FIS3 Project FoMaSE (Foundations for Macroprogramming-based Software Engineering)
- Project title: FoMaSE (Foundations for Macroprogramming-based Software Engineering)
- Principal Investigator (PI): Roberto Casadei, PhD
- Host Institution (HI): Alma Mater Studiorum–Università di Bologna
- Total funding amount: 1.1 million €
- Duration: 5 years
- Start date: TBD (no later than May 2026)
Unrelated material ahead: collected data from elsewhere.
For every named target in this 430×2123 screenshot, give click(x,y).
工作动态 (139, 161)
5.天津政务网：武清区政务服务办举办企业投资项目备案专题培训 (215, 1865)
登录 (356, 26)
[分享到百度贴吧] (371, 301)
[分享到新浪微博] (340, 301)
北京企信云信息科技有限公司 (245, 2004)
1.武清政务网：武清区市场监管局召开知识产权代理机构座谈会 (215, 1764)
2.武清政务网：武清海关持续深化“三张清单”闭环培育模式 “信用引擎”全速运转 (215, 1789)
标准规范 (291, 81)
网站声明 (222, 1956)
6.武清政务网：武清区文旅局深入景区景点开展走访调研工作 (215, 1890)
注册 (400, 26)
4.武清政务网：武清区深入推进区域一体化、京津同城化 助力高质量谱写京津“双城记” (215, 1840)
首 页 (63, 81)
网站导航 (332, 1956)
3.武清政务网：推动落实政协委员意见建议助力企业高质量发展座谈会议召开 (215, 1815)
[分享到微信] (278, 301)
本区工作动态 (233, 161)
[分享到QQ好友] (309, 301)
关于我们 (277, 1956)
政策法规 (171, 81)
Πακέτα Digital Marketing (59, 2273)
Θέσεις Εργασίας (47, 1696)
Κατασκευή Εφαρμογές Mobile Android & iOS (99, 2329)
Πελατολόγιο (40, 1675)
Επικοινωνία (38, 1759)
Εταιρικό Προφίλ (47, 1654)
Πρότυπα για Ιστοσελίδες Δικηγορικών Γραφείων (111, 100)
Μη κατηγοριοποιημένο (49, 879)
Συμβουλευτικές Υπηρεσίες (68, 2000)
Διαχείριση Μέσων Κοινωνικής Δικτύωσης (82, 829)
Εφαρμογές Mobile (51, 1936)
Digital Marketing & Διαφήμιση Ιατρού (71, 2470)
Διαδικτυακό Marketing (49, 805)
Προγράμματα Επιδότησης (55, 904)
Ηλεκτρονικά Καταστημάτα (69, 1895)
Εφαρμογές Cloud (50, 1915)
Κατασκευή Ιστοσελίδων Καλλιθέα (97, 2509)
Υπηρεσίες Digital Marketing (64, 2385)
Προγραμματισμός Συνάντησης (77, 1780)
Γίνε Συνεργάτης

- Project website: https://fis3-fomase.github.io
- Abstract: The Foundations for Macro-programming-based Software Engineering (FoMaSE) basic research project aims to address the long-standing micro-macro link problem by the computer science and software engineering (SE) viewpoints: how to effectively engineer the software driving the micro-level computational parts of a system so that these collectively produce the designer’s intended macro-level behaviour (and how that intention could be specified)? On this, previous research on multi-agent (MAS) and collective adaptive systems (CAS) showed that domain-specific paradigms and “macro-level” abstractions (e.g., organisational, choreographical, and aggregate programming) can support analysis and development of software driving, e.g., robot swarms and Internet of Things systems. What is missing is a general theoretical and methodological framework for “macro-programming”, able to connect source code and computations to fundamental scientific principles on emergence, coarse-graining, and multi-scale dynamics, and to support systematic design of the micro-macro link. Concurrently, artificial intelligence (AI)-based methods like multi-agent reinforcement and evolutionary learning, often used for automatic design of swarm controllers, tend to suffer from issues like those on scalability, interpretability, and reward/fitness design. FoMaSE aims to fill these crucial gaps, by linking recent insights from physics on the discovery of emergent phenomena to the realm of programming languages and SE, and exploiting coarse-grained “macro-programs” to mitigate issues in AI-based design. Specifically, FoMaSE aims to provide: (i) novel formalisations of collective computation and macro-programming; (ii) innovative scalable methods for testing and analysis of software systems exhibiting emergent multi-scale dynamics; (iii) integrative macro-programming languages and hybrid AI-based methods supporting understanding, development, interpretability, and validation of the target micro-macro link. Conceptual and methodological tools emerging from FoMaSE are expected to open new research directions on “software engineering for multi-scale dynamics and artificial collective intelligence”, fostering a virtuous cross-disciplinary synergy among SE, computer, and complex systems science.